A Suprema Corte sustentou a tese até o dia 17 de fevereiro de 2016, quando ao julgar o HC 126.292, de relatoria do ministro Teori Zavascki, retornou para o entendimento firmado antes de 2009 acerca da possibilidade de execução provisória da pena. À época, argumentou-se ser possível o início da execução da pena após a prolação do acórdão condenatório em segundo grau, sem mácula ao princípio constitucional da presunção de inocência. Entendia-se também que, por não possuir efeito suspensivo (CPP, artigo 637), os efeitos da decisão recorrida não eram obstados pela interposição de recurso especial ou extraordinário.

O entendimento predominante passou a ser o de que até que fosse prolatada sentença penal condenatória confirmada em 2º grau, devia-se presumir a inocência do acusado. Contudo, após esse momento, exaure-se o princípio da presunção de inocência, tendo em vista que os recursos cabíveis nas instâncias superiores não comportam a discussão de autoria e materialidade, mas apenas controvérsia de direito material ou constitucional. Em continuidade interpretativa, estar-se-ia diante da consagração da teoria da presunção de inocência mitigada, que admitia o cerceamento da liberdade do acusado antes mesmo do trânsito em julgado.

A execução da pena na pendência de recursos de natureza extraordinária não comprometia o pressuposto essencial do princípio da não culpabilidade, desde que o acusado tivesse sido tratado como inocente no decorrer do processo, com as devidas garantias do contraditório e ampla defesa, utilização de provas lícitas e legítimas e respeito ao sistema acusatório. Entendia a corte que era necessário harmonizar o princípio constitucional da presunção de inocência com a verdadeira função jurisdicional criminal, não apenas atentando-se à garantia dos direitos do acusado, como também aos interesses da sociedade, a qual perdia a confiança no Poder Judiciário ante os longos anos de espera para julgamento e infindáveis recursos.

"Em país nenhum do mundo, depois de observado o duplo grau de jurisdição, a execução de uma condenação fica suspensa aguardando o referendo da Suprema Corte" [1].

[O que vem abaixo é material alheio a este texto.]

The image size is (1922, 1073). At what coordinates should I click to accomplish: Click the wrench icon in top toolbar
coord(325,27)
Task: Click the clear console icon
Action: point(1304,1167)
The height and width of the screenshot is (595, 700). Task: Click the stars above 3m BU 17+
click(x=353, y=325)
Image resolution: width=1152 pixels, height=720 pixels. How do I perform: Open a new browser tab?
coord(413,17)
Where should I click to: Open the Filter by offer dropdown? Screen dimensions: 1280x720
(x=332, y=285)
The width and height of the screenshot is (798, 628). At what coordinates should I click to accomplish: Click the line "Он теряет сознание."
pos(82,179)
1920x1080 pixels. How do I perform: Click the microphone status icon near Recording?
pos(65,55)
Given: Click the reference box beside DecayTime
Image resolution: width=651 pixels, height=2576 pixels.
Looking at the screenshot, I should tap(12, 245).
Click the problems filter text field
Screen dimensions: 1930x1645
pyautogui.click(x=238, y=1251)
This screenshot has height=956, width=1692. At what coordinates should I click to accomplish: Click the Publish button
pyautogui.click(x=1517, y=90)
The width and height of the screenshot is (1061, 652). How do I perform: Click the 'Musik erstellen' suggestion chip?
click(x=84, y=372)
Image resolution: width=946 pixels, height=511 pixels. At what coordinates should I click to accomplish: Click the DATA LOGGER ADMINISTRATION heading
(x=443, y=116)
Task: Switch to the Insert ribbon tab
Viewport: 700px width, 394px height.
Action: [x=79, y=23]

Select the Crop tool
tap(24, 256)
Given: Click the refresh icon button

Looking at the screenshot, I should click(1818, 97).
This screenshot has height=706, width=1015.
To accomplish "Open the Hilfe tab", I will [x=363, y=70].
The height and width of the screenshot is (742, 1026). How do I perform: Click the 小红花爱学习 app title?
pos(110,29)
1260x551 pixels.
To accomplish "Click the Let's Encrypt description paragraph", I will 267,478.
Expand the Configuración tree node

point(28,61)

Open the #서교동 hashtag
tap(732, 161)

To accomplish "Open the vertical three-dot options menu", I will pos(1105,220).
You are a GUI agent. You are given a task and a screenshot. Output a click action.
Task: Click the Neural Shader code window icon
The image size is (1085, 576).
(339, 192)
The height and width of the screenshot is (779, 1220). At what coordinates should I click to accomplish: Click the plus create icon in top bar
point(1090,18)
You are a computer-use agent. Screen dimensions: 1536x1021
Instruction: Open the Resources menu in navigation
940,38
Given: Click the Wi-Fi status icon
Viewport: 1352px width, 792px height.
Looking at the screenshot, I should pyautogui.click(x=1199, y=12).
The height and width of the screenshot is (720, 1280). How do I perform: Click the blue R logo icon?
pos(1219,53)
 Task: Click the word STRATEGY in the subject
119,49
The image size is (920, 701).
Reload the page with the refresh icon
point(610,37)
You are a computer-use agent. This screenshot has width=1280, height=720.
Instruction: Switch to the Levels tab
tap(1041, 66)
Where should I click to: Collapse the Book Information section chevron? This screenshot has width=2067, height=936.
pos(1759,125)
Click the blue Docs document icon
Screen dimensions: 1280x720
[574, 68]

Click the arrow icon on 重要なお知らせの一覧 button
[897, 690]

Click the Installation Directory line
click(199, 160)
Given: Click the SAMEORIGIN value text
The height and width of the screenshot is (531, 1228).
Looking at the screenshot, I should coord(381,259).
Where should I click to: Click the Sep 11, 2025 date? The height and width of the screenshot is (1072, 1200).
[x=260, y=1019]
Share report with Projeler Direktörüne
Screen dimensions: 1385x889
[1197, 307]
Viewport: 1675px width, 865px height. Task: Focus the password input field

Todavia, nova guinada interpretativa mudou esse entendimento, sendo que a partir da 7/11/2019, ao julgar as ADCs 43, 44 e 54, de relatoria do ministro Marco Aurélio, o STF retornou à interpretação de 2009, afirmando que o cumprimento da pena somente pode ter início com o exaurimento de todas as vias recursais. Ressalte-se que remanesce a possibilidade do acusado ser preso antes do trânsito em julgado da sentença condenatória, desde que presentes os requisitos da prisão preventiva, em decisão individualmente fundamentada pelo juiz. Retorna, portanto, a natureza cautelar da prisão antes do trânsito em julgado, extinguindo-se a execução provisória da pena.

"Assim, cabe ao Legislativo dispor sobre a temática de maneira diversa da que está no art. 283 do CPP, desde que o faça em respeito ao postulado da presunção de inocência. Enquanto não houver essa mudança, a prisão que não estiver fundada nos requisitos de prisões cautelares somente poderá subsistir se baseada no trânsito em julgado do édito condenatório" [2].

Para que tal entendimento voltasse a prevalecer, o STF aludiu à compatibilidade do artigo 283 do CPP, com redação dada pela Lei nº 12.403/11, o qual dispõe que: "Ninguém poderá ser preso senão em flagrante delito ou por ordem escrita e fundamentada da autoridade judiciária competente, em decorrência de sentença condenatória transitada em julgado ou, no curso da investigação ou do processo, em virtude de prisão temporária ou preventiva", com o artigo 5º, LVII, da CF, segundo o qual: "Ninguém será considerado culpado até o trânsito em julgado de sentença penal condenatória". Como é de se notar, o posicionamento atual voltou a descartar a teoria do princípio da presunção de inocência mitigada, não se admitindo nenhuma transgressão aos direitos e garantias fundamentais do acusado.

"É vedado, até mesmo aos Deputados e Senadores, ainda que no exercício do poder constituinte derivado do qual são investidos, extinguir ou minimizar a presunção de inocência, plasmada na Constituição de 1988, porquanto foi concebida como um antídoto contra a volta de regimes ditatoriais" [3].

É sabido que a o sistema judicial brasileiro é complexo, moroso e com vias recursais excessivas, trazendo ao tecido social a sensação de ineficiência das leis, principalmente no que tange aos casos de repercussão criminal. Contudo, dar interpretação diversa àquilo que claramente determina a Constituição Federal, à título de atalhos para a concretização de prisões merecidas, abre precedente deletério ao sistema, uma vez que não podem as decisões judiciais se pautarem no clamor público.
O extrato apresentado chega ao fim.